## RECORD LIST
* * * * * * *
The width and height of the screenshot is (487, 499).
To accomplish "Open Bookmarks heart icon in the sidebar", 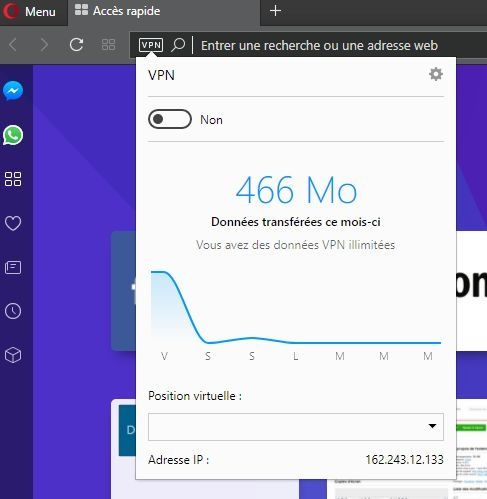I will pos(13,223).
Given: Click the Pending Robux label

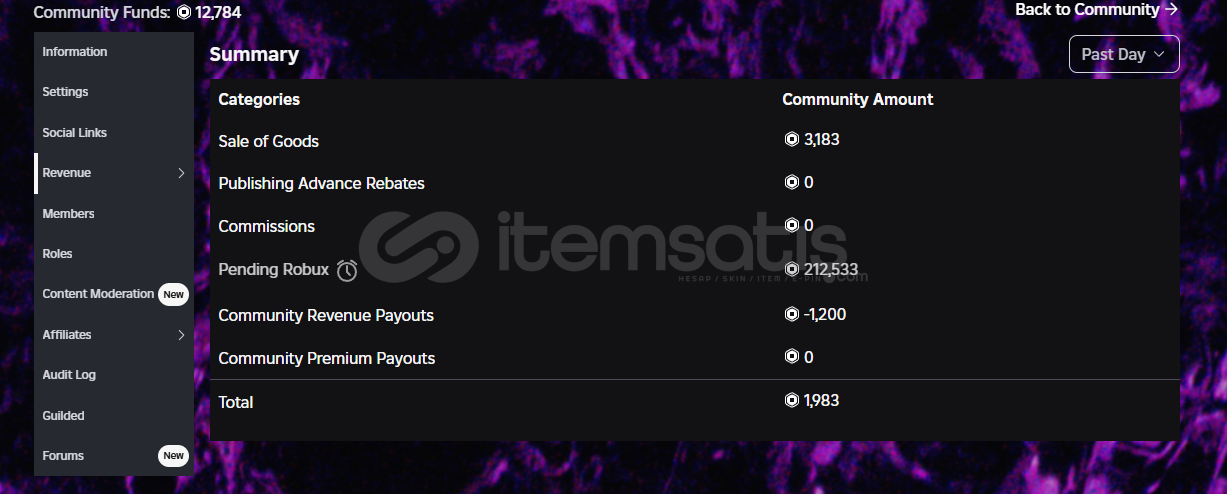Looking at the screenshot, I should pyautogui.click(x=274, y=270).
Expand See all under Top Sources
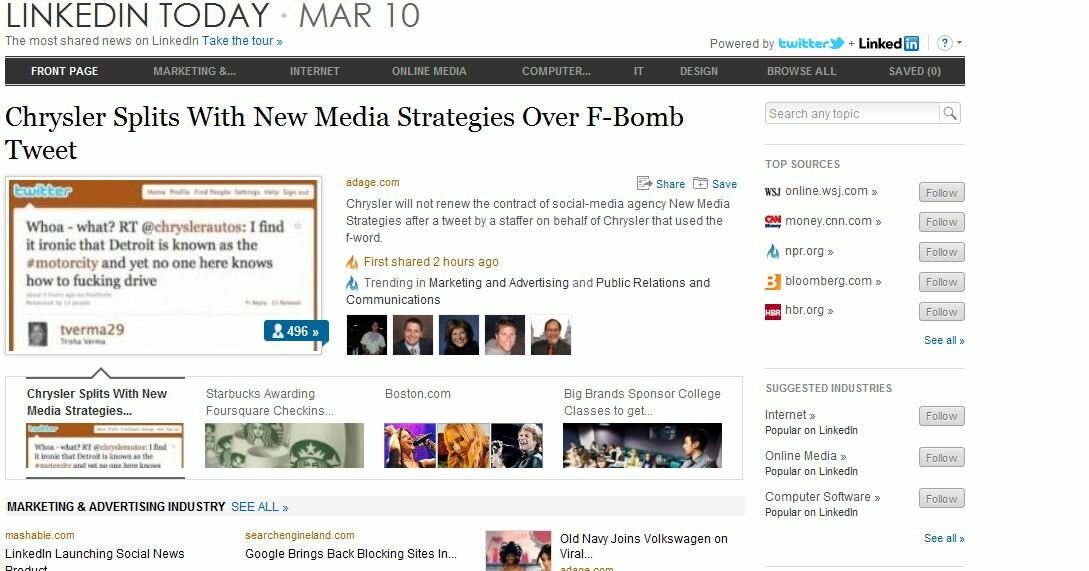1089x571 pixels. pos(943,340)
* * * * * * *
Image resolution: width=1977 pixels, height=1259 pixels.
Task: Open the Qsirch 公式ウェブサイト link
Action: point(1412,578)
* * * * * * *
Express as a JSON list of strings the lines starting with the line containing "Image resolution: width=1977" and going on through the line containing "Action: point(1412,578)", one string per line, with blank lines left out.

[
  "Image resolution: width=1977 pixels, height=1259 pixels.",
  "Task: Open the Qsirch 公式ウェブサイト link",
  "Action: point(1412,578)"
]